| Stated problem |
Recast every line of the records below as a numbered list, omitting the blank lines.

— Begin Extracted information —

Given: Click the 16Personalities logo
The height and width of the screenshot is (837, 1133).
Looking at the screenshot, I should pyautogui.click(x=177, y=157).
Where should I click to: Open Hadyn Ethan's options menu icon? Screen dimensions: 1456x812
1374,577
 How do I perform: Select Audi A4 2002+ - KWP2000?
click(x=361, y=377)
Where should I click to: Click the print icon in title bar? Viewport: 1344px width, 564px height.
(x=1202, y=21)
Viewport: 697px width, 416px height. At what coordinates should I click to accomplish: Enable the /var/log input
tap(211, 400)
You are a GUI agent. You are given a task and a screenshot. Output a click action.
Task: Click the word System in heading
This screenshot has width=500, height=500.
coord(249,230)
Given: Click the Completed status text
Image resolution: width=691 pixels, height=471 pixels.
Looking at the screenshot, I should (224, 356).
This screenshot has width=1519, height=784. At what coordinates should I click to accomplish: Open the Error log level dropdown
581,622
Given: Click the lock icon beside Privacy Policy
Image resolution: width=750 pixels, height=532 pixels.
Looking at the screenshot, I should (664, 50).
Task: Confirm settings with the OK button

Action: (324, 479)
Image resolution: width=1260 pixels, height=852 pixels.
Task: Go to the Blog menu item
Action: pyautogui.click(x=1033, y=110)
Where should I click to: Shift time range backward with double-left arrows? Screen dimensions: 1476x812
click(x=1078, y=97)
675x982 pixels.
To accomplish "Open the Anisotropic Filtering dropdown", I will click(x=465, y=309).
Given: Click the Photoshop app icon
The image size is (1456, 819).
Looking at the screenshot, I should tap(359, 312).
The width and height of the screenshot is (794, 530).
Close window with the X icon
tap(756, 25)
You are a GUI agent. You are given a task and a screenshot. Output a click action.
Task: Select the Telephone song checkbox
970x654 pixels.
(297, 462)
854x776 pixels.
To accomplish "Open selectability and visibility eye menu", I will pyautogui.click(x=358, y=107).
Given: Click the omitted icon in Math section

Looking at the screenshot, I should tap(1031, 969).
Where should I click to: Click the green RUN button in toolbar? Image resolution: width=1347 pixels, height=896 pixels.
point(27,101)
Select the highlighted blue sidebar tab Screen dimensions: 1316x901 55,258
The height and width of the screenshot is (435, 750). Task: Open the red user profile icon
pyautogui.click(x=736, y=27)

— End Extracted information —

| Finished exercise |
1. Given: Click the 16Personalities logo
2. The height and width of the screenshot is (837, 1133).
3. Looking at the screenshot, I should pyautogui.click(x=177, y=157).
4. Where should I click to: Open Hadyn Ethan's options menu icon? Screen dimensions: 1456x812
5. 1374,577
6.  How do I perform: Select Audi A4 2002+ - KWP2000?
7. click(x=361, y=377)
8. Where should I click to: Click the print icon in title bar? Viewport: 1344px width, 564px height.
9. (x=1202, y=21)
10. Viewport: 697px width, 416px height. At what coordinates should I click to accomplish: Enable the /var/log input
11. tap(211, 400)
12. You are a GUI agent. You are given a task and a screenshot. Output a click action.
13. Task: Click the word System in heading
14. This screenshot has width=500, height=500.
15. coord(249,230)
16. Given: Click the Completed status text
17. Image resolution: width=691 pixels, height=471 pixels.
18. Looking at the screenshot, I should (224, 356).
19. This screenshot has width=1519, height=784. At what coordinates should I click to accomplish: Open the Error log level dropdown
20. 581,622
21. Given: Click the lock icon beside Privacy Policy
22. Image resolution: width=750 pixels, height=532 pixels.
23. Looking at the screenshot, I should (664, 50).
24. Task: Confirm settings with the OK button
25. Action: (324, 479)
26. Image resolution: width=1260 pixels, height=852 pixels.
27. Task: Go to the Blog menu item
28. Action: pyautogui.click(x=1033, y=110)
29. Where should I click to: Shift time range backward with double-left arrows? Screen dimensions: 1476x812
30. click(x=1078, y=97)
31. 675x982 pixels.
32. To accomplish "Open the Anisotropic Filtering dropdown", I will click(x=465, y=309).
33. Given: Click the Photoshop app icon
34. The image size is (1456, 819).
35. Looking at the screenshot, I should tap(359, 312).
36. The width and height of the screenshot is (794, 530).
37. Close window with the X icon
38. tap(756, 25)
39. You are a GUI agent. You are given a task and a screenshot. Output a click action.
40. Task: Select the Telephone song checkbox
41. 970x654 pixels.
42. (297, 462)
43. 854x776 pixels.
44. To accomplish "Open selectability and visibility eye menu", I will pyautogui.click(x=358, y=107).
45. Given: Click the omitted icon in Math section
46. Looking at the screenshot, I should tap(1031, 969).
47. Where should I click to: Click the green RUN button in toolbar? Image resolution: width=1347 pixels, height=896 pixels.
48. point(27,101)
49. Select the highlighted blue sidebar tab Screen dimensions: 1316x901 55,258
50. The height and width of the screenshot is (435, 750). Task: Open the red user profile icon
51. pyautogui.click(x=736, y=27)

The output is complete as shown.